Pilotprojekt


Seminar 9: "Vom Jobtraum zum Traumjob - Spaß an einer Welt ohne absolute Sicherheit" (Bericht 1)

7. - 8. Februar 2004

Seminarleiter Sven Werner und Nils Cornelissen - "ein BWLer, der Künstler wird, und ein Künstler, der BWLer wird", beide Seiltänzer, Jongleure und Lebenskünstler - das ist meine Definition von ihnen.

Ich beginne meinen Bericht über unser Traumjob-Seminar mit den letzten Minuten, mit der Abschlussrunde. Es gab sehr viel und sehr positives Feedback für das Seminar, noch mehr ganz speziell für unsere beiden Trainer und auch durchgängig für ihre auffällige Harmonie miteinander. Es lag eine Aufbruchstimmung in der Luft. Alle Teilnehmerinnen und Teilnehmer waren heiter und froh und viele wirkten auf mich unternehmungslustiger als früher.
Für mich hat sich etwas verändert, ich habe eine Richtung bekommen und ich möchte anfangen. Ich fühle mich von den Trainern gesehen und habe ihre Unterstützung bekommen. Es geht los! 

Samstag 14. Februar
Vormittags

Wir kommen in den Seminarraum, mittendrin eine uralte große Holztruhe. Es liegen Jonglierbälle im Raum.
Warmmachen ist angesagt, im Raum umhergehen, dann eine Vorstellungsrunde. Natürlich mit den obligatorischen Fragen:

"Wo komme ich her?"
Große Familie, vier Kinder, "nur" Mädchen, kein Junge, ich bin ein Mädchen mit vielen Träumen, viel Phantasie, erlebe viele Zwänge und Kämpfe. Muss mich immer und immer kämpfend behaupten. Werde extrem gepolt auf Unabhängigkeit, Auflehnung, Eigenständigkeit, gegen Partnerschaft. 

"Wo bin ich gerade?"
Viele, viele Fähigkeiten erkannt an mir - zu viele!? Gefühl von Verweigerung, Orientierungslosigkeit, Langeweile, Dinge anders machen wollen als andere. Roter Faden ist: Liebe, Familie, Alleinsein, stetig wachsender Wunsch nach Gemeinschaft, "archaische" Gefühle nach gemeinsamem Alltag (nicht die Hausfrau und Mutter und untergeordnete Frau, sondern gleich berechtigte Partnerin bei Arbeit und Liebe) - aber diese Wünsche und Sehnsüchte erschrecken mich gleichzeitig extrem, sind sie doch der totale Widerspruch zu meinem Muster.

"Wo will ich hin?"
Mit meinem Partner / Liebsten etwas zusammen aufbauen, etwas schaffen, meine große Vielseitigkeit nutzen dürfen, keine Langeweile verspüren, keinen sinnlosen Job, sondern sinnvoll arbeiten, etwas Wichtiges tun, entscheiden können, jemanden ergänzen, mich ergänzen lassen.

• [DATENAUSZUG]:
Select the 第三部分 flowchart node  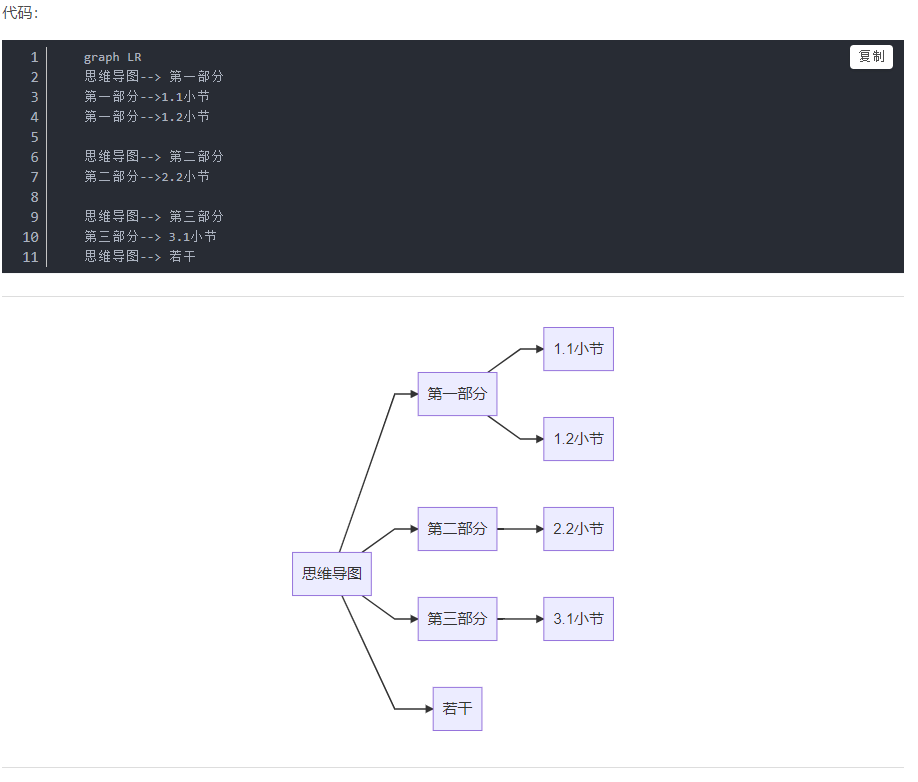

==

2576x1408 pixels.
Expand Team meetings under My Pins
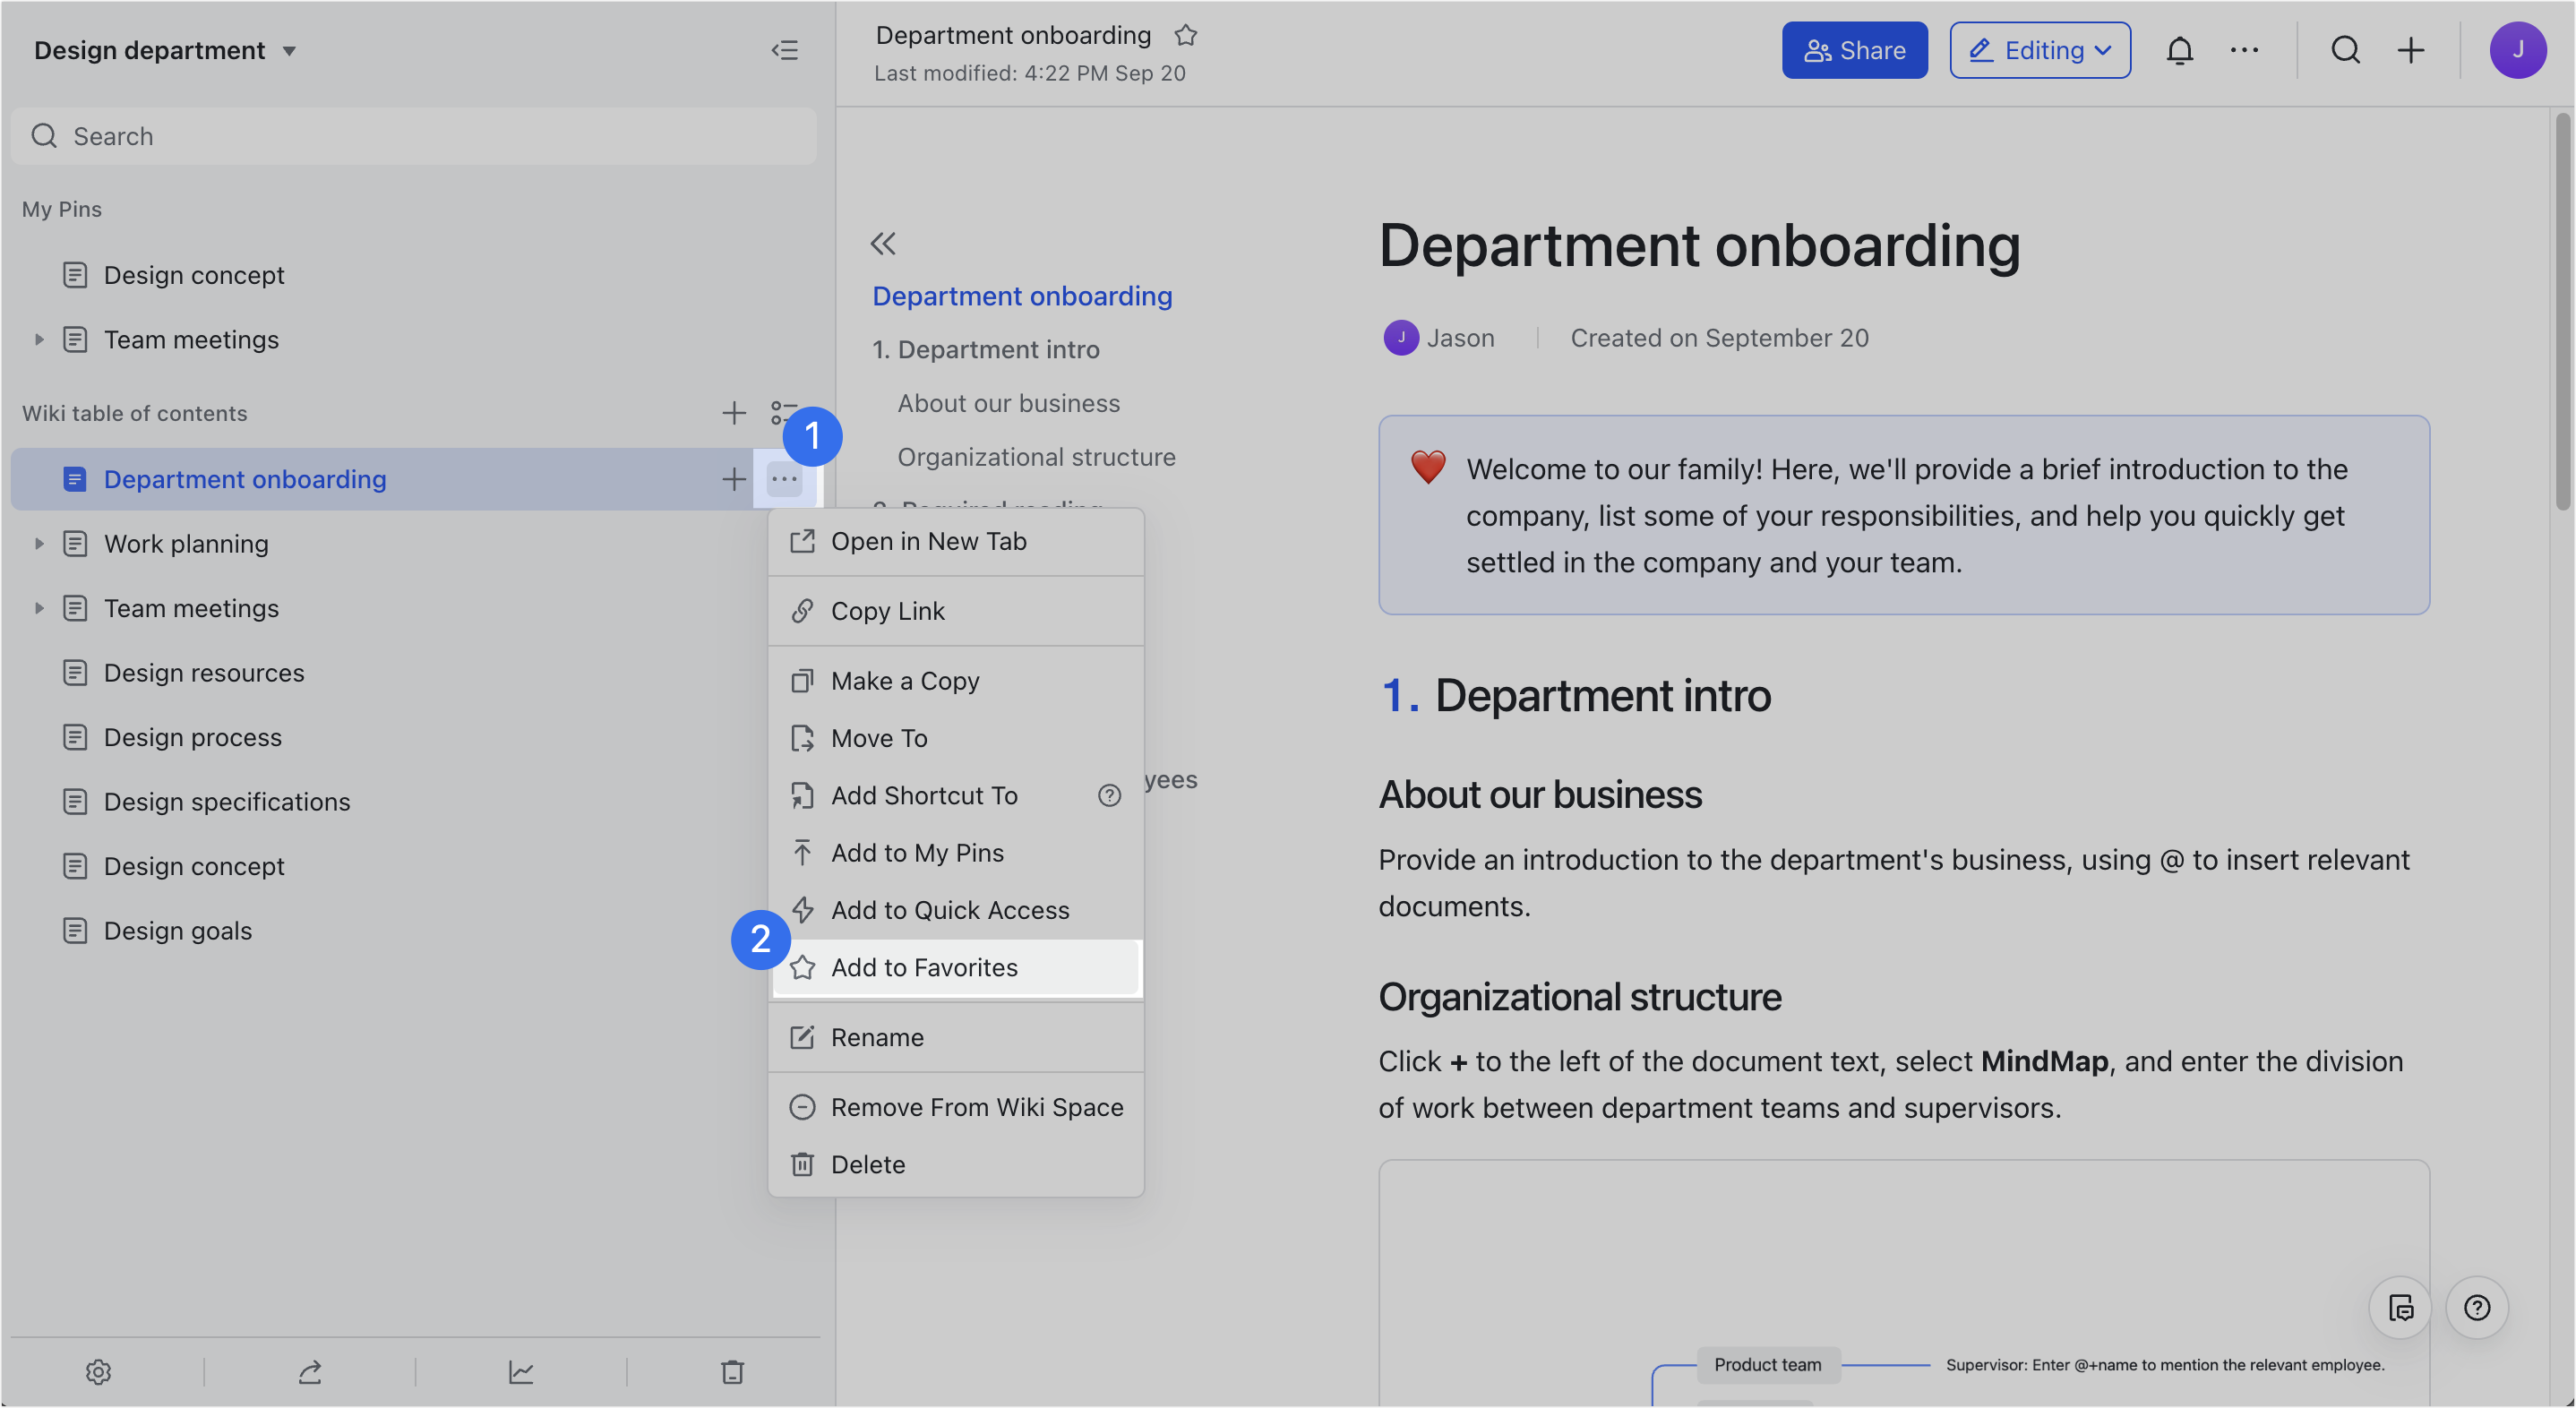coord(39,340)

• [DEINE AUFGABEN]:
• 1. Beantworte diese Fragen zum Seminarbericht:
(a) Wer hat das Seminar geleitet?
(b) Was stand mitten im Seminarraum?
(c) Wie viele Kinder gab es in der Familie der Person, die den Bericht schreibt?
• 2. Schreib den Seminarbericht weiter, und zwar ab dort, wo er aufhört.

• [ANTWORTEN]:
• 1.
(a) Sven Werner und Nils Cornelissen
(b) Eine uralte große Holztruhe
(c) Vier Kinder

• 2.
Die Antworten tropfen aus mir heraus, alles wirkt so klar und sichtbar und so richtig. Ich empfinde den Trainern gegenüber Vertrauen, wage es, die drei Fragen aus meinem Innersten heraus zu beantworten.

Jede Person beantwortet diese Fragen und es wird in anschließender Befragung jeweils ein Satz herausgearbeitet: "Was ist deine Angst?" oder "Wo brauchst du Unterstützung?" oder "Welcher erste Schritt steht an?" Wir sollen den Satz festhalten, aber meiner ist nach drei Minuten schon wieder weg.

Nachmittags

Jetzt lernen wir erst einmal jonglieren. Ja, genau, wir werden systematisch in die hohe Kunst des Jonglierens mit drei plumpsigen Bällen eingeführt.

Dann, basierend auf dem besagten Satz folgt die Seminareinheit TU ES! Wir bilden Zweiergruppen und es wird erarbeitet, was man symbolisch als ersten Schritt tun könnte, um Angst zu überwinden, um sich Unterstützung zu holen. Jede Person soll eine Art Mutprobe machen, etwas tun, was Überwindung kostet.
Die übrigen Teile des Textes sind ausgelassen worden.